» **Text to read**:
Southeast Energy News

EPA removes Arkansas’ coal restrictions

PLUG: Southeast Energy News reporter Elizabeth Ouzts will be a guest on WUNC’s “The State of Things” program to talk about the latest developments with the Atlantic Coast Pipeline project. Listen on the air or online at noon Eastern.

EMISSIONS: The EPA accepts part of a scaled-back haze-reduction plan from Arkansas, though the most contentious part of the plan is not final. The Sierra Club said the action amounts to the EPA rejecting its own clean air plan(Associated Press, Arkansas Democrat-Gazette, Arkansas Times)

NUCLEAR:
• The federal government wants a seat at the table as South Carolina regulators review Dominion Energy’s proposed purchase of a state utility. (Post and Courier)
• Dominion Energy’s CEO is optimistic the planned purchase of SCANA will be completed later this year, despite criticism the proposal sells customers short. (The State)
• Dominion expects 8 to 10 percent earnings growth over a three-year period if its planned SCANA takeover is approved. (Aiken Standard)
• South Carolina’s legislative agenda continues to center on the scrapped Summer nuclear project as lawmakers consider repealing a law that lets utilities charge customers before the plants were finished. (Post and Courier)

COAL ASH: Environmental groups challenge the dismissal of a lawsuit that would force a cleanup of coal ash the groups say is contaminating groundwater flowing into a central Kentucky lake. (E&E News, registration)

UTILITIES:
• Virginia regulators say legislation pushed by Dominion Energy could keep customers from getting refunds for years, make it more difficult to lower base rates and result in billions of dollars in extra costs for ratepayers. (Richmond Times-Dispatch)
• An email exchange reveals close ties between Dominion Energy and Virginia lawmakers from both parties, which may be critical as Dominion faces scrutiny of its political influence. (Associated Press)

SOLAR:
• 
North Carolina Gov. Roy Cooper intervenes to help Duke Energy and solar developers resolve a dispute that threatened to block more than 100 projects. (Charlotte Business Journal, subscription)
• The North Carolina Clean Energy Technology Center releases its quarterly 50 States of Solar report analyzing solar policy actions around the country. (pv magazine)
• 
Arkansas solar industry officials say Trump’s tariff on imported products shouldn’t prevent solar from continuing its fast-paced growth there. (Arkansas Democrat-Gazette)

PIPELINES: A Nashville resident who co-authored a field study that he says showed the poor condition and oversight of Tennessee pipeline infrastructure is starting an initiative to publicly promote clean energy with his study as its centerpiece. (Tennessean)

[Records in a dataset]
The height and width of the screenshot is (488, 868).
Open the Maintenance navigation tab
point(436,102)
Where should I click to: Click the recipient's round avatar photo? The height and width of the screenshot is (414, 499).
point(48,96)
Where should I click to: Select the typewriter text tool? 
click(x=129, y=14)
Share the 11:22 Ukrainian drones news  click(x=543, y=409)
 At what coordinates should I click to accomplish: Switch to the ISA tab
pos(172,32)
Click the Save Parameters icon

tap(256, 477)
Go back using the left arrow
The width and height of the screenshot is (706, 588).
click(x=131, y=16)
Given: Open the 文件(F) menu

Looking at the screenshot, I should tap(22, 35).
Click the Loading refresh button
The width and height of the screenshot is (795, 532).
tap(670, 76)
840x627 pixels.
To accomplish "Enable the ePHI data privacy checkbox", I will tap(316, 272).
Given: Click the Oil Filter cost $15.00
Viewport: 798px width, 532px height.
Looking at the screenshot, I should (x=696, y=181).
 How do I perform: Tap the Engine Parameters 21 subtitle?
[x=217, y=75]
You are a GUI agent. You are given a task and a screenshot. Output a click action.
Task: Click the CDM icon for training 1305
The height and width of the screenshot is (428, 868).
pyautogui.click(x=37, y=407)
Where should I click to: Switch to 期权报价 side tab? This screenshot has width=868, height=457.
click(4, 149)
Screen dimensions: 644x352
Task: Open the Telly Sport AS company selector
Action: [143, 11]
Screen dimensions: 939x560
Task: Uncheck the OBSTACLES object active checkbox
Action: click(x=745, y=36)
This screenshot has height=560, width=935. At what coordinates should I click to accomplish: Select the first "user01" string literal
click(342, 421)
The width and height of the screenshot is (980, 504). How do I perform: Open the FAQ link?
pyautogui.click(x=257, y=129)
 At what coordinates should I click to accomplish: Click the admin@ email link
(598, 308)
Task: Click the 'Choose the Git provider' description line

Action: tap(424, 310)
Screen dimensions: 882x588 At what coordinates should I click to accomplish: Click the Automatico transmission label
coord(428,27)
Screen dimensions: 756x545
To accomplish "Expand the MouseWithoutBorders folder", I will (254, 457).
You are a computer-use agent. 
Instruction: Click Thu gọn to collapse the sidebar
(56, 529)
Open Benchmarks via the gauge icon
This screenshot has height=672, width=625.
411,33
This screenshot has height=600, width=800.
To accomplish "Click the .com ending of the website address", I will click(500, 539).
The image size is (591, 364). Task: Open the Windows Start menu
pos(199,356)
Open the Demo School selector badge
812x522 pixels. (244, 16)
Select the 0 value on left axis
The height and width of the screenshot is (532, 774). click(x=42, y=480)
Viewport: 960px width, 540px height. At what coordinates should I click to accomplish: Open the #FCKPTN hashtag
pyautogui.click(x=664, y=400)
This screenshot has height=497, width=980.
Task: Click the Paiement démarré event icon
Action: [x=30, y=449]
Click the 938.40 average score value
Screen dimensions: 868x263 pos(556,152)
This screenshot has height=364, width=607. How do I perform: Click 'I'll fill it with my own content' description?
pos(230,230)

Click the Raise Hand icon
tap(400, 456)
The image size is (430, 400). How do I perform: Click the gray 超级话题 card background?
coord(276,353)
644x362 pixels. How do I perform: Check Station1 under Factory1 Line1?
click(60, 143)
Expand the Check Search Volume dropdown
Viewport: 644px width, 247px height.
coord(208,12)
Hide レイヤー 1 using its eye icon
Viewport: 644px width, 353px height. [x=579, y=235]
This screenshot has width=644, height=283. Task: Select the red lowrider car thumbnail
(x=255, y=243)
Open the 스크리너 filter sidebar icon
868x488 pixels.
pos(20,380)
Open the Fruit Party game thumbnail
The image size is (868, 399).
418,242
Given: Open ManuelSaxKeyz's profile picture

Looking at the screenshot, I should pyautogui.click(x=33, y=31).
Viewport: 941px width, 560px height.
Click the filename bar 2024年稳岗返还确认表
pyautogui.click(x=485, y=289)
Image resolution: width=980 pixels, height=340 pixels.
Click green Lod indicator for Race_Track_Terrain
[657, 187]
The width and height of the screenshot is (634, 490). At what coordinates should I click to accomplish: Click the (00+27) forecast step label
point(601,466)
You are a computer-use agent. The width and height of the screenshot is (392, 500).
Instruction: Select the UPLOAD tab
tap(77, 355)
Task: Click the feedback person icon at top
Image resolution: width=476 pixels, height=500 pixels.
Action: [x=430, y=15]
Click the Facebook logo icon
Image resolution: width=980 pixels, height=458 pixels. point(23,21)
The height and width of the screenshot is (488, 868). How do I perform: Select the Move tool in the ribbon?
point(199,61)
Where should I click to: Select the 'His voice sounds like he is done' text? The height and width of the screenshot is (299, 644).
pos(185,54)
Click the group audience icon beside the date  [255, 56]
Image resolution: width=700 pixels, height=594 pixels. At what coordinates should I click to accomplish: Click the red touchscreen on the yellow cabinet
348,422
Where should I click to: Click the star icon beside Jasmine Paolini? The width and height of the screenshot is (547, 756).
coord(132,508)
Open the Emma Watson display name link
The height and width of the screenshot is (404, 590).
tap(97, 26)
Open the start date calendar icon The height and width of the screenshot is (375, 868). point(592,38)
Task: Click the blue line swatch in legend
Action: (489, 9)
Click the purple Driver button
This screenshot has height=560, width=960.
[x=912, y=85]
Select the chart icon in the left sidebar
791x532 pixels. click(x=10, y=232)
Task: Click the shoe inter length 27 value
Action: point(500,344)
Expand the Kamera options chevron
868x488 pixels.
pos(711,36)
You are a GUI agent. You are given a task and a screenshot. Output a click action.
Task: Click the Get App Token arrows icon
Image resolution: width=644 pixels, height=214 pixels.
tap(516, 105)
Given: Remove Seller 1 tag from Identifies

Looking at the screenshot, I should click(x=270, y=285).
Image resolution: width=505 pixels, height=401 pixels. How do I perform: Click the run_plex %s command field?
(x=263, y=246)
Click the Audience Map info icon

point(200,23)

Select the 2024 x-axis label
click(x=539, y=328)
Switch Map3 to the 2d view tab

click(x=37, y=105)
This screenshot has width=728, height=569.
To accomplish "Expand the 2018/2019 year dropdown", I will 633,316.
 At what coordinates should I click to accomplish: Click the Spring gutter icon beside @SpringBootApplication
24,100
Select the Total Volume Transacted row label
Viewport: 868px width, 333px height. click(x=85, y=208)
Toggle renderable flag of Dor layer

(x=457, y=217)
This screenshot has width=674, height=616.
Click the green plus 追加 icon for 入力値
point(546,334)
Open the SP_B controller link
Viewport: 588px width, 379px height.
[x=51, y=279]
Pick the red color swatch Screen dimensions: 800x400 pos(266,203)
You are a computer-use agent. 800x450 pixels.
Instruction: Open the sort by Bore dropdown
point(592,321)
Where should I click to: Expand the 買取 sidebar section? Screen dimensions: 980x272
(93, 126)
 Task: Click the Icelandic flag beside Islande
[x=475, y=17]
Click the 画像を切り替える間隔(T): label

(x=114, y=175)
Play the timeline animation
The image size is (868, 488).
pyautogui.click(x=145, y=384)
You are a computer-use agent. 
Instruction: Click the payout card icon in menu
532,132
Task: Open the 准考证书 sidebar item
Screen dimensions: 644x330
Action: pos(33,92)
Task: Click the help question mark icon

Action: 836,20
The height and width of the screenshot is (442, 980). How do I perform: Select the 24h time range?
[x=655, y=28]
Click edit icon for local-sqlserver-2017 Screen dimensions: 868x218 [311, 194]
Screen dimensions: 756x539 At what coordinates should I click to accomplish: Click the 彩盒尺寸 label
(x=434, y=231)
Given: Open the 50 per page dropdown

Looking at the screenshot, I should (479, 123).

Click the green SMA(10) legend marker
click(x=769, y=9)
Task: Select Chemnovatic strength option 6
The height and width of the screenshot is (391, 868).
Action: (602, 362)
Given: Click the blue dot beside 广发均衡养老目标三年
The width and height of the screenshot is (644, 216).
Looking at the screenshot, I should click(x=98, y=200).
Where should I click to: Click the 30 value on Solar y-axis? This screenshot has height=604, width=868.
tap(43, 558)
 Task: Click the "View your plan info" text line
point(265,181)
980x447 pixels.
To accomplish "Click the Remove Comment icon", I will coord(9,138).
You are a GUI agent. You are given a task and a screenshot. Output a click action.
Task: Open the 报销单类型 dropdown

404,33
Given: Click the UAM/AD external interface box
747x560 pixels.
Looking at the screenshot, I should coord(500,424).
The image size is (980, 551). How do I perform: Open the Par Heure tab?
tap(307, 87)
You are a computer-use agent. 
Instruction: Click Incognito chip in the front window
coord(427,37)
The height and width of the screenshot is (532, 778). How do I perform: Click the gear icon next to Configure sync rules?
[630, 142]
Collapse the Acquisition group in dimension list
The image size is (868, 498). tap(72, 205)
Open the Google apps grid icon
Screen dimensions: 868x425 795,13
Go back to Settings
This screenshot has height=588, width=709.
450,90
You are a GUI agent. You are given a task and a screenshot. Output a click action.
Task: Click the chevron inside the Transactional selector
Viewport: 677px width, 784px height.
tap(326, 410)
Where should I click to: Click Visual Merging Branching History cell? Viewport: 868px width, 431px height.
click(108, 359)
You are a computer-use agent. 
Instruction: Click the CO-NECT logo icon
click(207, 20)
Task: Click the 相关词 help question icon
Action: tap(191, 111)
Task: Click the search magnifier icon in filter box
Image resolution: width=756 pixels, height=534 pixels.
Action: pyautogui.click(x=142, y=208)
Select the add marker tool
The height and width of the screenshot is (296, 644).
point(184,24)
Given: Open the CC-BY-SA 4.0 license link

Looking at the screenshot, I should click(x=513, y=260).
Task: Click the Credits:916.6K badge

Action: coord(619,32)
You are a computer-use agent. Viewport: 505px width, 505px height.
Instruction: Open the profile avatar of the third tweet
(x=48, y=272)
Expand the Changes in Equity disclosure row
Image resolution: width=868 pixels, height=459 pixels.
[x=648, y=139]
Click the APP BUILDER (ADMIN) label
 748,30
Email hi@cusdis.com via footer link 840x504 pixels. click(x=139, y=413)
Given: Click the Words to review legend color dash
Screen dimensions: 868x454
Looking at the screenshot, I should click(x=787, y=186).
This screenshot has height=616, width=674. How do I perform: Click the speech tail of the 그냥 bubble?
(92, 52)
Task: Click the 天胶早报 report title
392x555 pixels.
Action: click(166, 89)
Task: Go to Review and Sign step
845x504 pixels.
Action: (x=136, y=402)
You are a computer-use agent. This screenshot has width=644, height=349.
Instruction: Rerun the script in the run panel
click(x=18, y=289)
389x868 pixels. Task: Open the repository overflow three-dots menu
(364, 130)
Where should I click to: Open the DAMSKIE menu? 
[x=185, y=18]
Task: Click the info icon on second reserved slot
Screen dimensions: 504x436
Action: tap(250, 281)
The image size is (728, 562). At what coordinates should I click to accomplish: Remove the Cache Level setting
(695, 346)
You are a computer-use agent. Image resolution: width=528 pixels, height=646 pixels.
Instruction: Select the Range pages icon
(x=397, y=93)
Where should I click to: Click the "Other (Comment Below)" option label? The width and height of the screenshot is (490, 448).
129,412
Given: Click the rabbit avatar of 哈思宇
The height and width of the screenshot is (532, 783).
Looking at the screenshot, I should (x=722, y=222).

» **Tasks to carry out**:
(a) Reproduce the stretch of the Southeast Energy News digest from "PLUG: Southeast Energy News reporter" through "Democrat-Gazette, Arkansas Times)".
(b) Rewrite only the records from the line containing "Task: Click the 天胶早报 report title" through the end of the records, changing "Instruction" to "Goal" and keeping everything else the same.

» **Responses for each task**:
(a)
PLUG: Southeast Energy News reporter Elizabeth Ouzts will be a guest on WUNC’s “The State of Things” program to talk about the latest developments with the Atlantic Coast Pipeline project. Listen on the air or online at noon Eastern.

EMISSIONS: The EPA accepts part of a scaled-back haze-reduction plan from Arkansas, though the most contentious part of the plan is not final. The Sierra Club said the action amounts to the EPA rejecting its own clean air plan(Associated Press, Arkansas Democrat-Gazette, Arkansas Times)

(b)
Task: Click the 天胶早报 report title
392x555 pixels.
Action: click(166, 89)
Task: Go to Review and Sign step
845x504 pixels.
Action: (x=136, y=402)
You are a computer-use agent. This screenshot has width=644, height=349.
Goal: Rerun the script in the run panel
click(x=18, y=289)
389x868 pixels. Task: Open the repository overflow three-dots menu
(364, 130)
Where should I click to: Open the DAMSKIE menu? 
[x=185, y=18]
Task: Click the info icon on second reserved slot
Screen dimensions: 504x436
Action: tap(250, 281)
The image size is (728, 562). At what coordinates should I click to accomplish: Remove the Cache Level setting
(695, 346)
You are a computer-use agent. Image resolution: width=528 pixels, height=646 pixels.
Goal: Select the Range pages icon
(x=397, y=93)
Where should I click to: Click the "Other (Comment Below)" option label? The width and height of the screenshot is (490, 448).
129,412
Given: Click the rabbit avatar of 哈思宇
The height and width of the screenshot is (532, 783).
Looking at the screenshot, I should (x=722, y=222).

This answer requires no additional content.